There are current policies in place that already acknowledge algae. Two said policies are the Department of Energy’s Biomass Program in 2010 and the Biomass Crop Assistance Program (BCAP).

Algal biofuels are a seemingly appropriate alternative to our current fuel resources, so it doesn’t make sense as to why they haven’t been widely accepted. A few concerns that still remain revolve around cost and need for further research. Should we also be concerned about relying on particular strands of algae? Is it possible that these strands could eventually evolve and render the costly operation invalid? More importantly, will algal biofuels ever take off? Will these groundbreaking technologies and breakthroughs disappear like the EV did? Is it fair that the government is funding and supplementing algae programs and farmers? Should algae production be included in any other federal policies, such as the Clean Air Act or Clean Water Act?


The Policies (or Lack Thereof) of Hydraulic Fracturing

In recent years, hydraulic fracturing has been the source of much enthusiasm and heated debate because of the energy it ultimately provides and the environmental impacts that come along with it. The history of hydraulic fracturing can be traced back to the 1940s, but it did not become prominent until 2003 when large resource companies began exploring huge deposits (called plays) of a type of natural gas called shale gas.

Shale Play MapSource: Energy Information Administration

Natural gas is primarily composed of methane and burns cleaner than oil or coal.  Ultimately, it releases lower amounts of carbon dioxide and sulfur dioxide. Sounds good, right? Cleaner fuel, less greenhouse gases- it’s what we want. However, the process of removing shale gas, hydraulic fracturing, may be doing more harm than good- because of policy reasons.

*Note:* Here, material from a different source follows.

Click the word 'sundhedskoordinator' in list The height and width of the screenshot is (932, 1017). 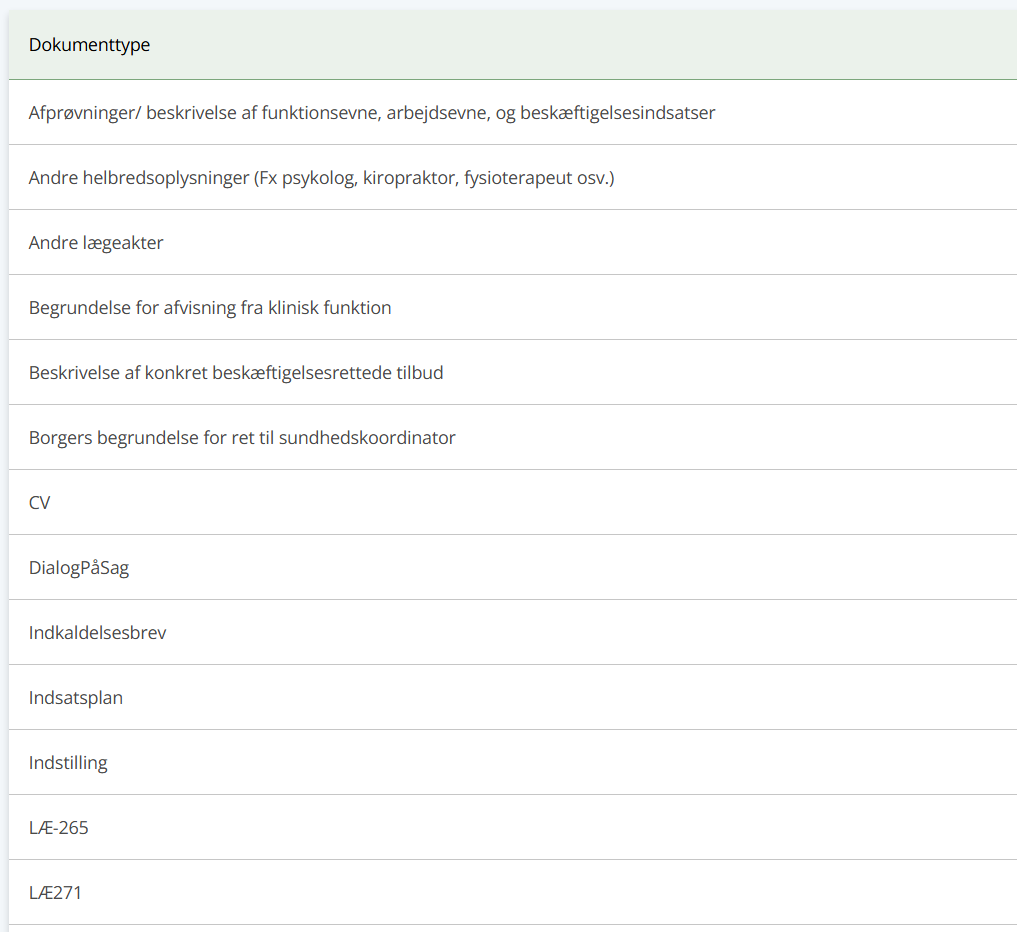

Fracking SiteSource: ProPublica

Hydraulic fracturing, or fracking, is a relatively simple process (see figure below). In recent years, the most controversial part of this process is the chemical mixing. Many are concerned that this water mixture may contaminate groundwater sources when it is injected into the ground, and rightly so. In this report by the US House of Representatives Committee on Energy and Commerce Minority Staff, they state that “more than 2500” products were used in mixing, including “750 chemicals and other components”. However, recent studies (here, here, and here) have shown that it is not the chemicals that are contaminating groundwater but methane from gas leaks in the wells.

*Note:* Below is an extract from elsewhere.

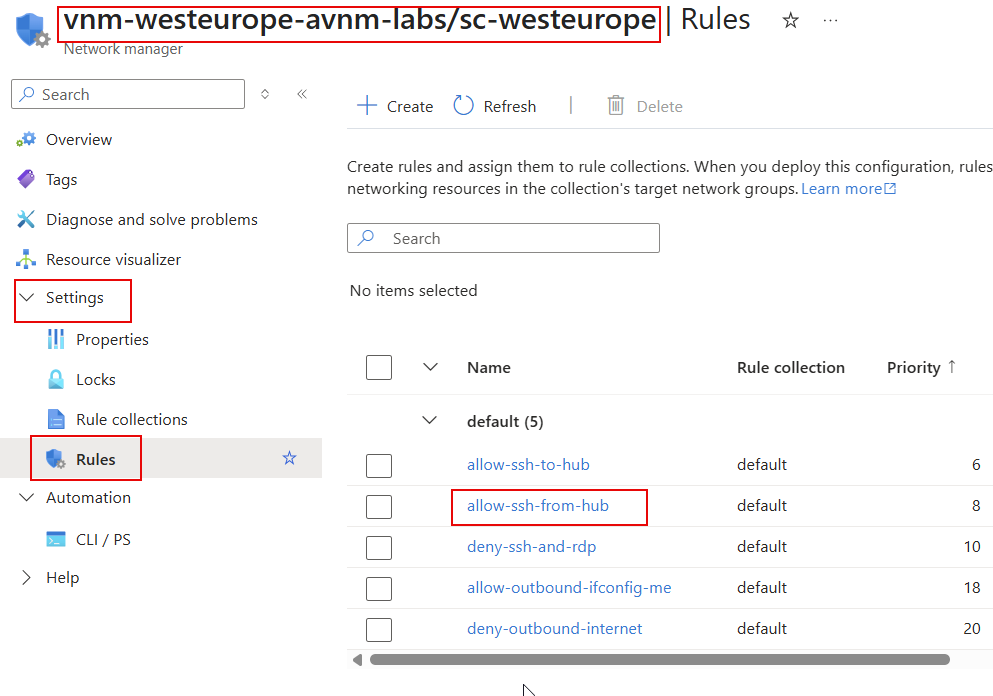The height and width of the screenshot is (696, 993).
Task: Select Properties in the Settings menu
Action: pos(112,340)
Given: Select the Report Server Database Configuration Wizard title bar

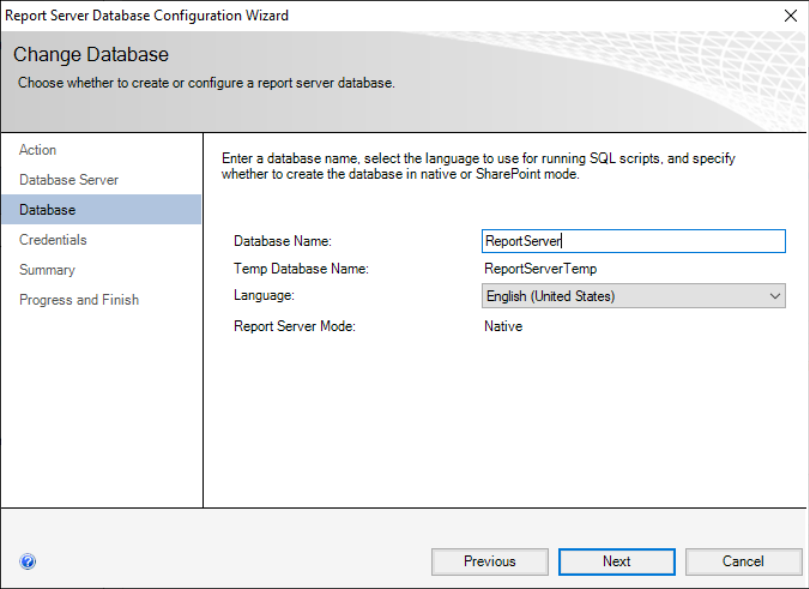Looking at the screenshot, I should pos(390,15).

Fracking CycleSource: ProPublica

In 1947, The Safe Drinking Water Act (SWDA) was passed and the EPA’s Underground Injection Control (UIC) Program was created. UIC regulates injection wells to prevent contamination of underground drinking water sources. If there are already regulations in place to prevent such contamination, why do we have so much contamination from fracking? It is because fracking was specifically exempt from the EPA’s authority and regulations in 2005 when the Energy Policy Act was passed (except when diesel fuels are used). Why? The EPA conducted a study in 2004 to analyze the risk of hydraulic fracturing for coalbed methane production on drinking water sources. They “reported that the risk was small, except where diesel was used” and stated that “regulation was not needed”.

Today, we are starting to see how wrong they were. The 112th Congress introduced the Fracturing Responsibility and Awareness of Chemicals Act (FRAC Act) in 2011 for the second time. The FRAC Act would repeal the exemption of fracking from the EPAct and would amend the term “underground injection” to include the liquid mixtures used specifically in hydraulic fracturing. The 2011 Act went nowhere, but there is still hope for groundwater everywhere. The FRAC Act was reintroduced for a third time on June 11, 2013.

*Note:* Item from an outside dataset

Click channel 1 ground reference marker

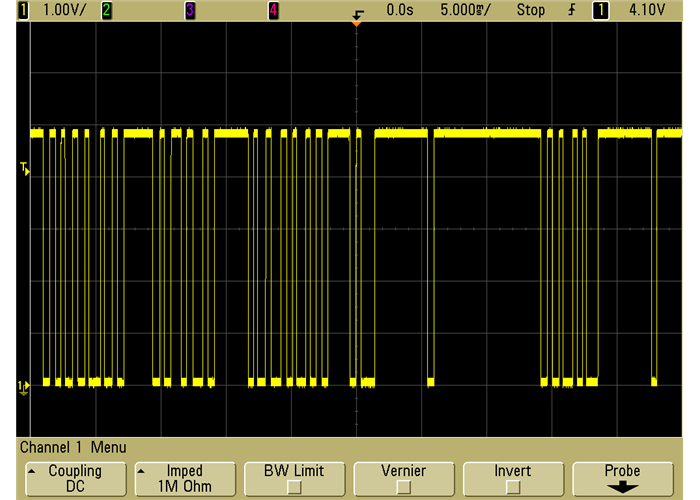click(x=24, y=386)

A few questions: How familiar are you with fracking? Have you ever seen a fracking site? Did you know about the groundwater contamination issues from fracking, or do you know someone who has dealt with them personally? Do you use natural gas in your home or some area of your life? Do you think the EPA’s study for coalbed methane was capable of judging the impacts of fracking natural gas? What do you think about the FRAC Act?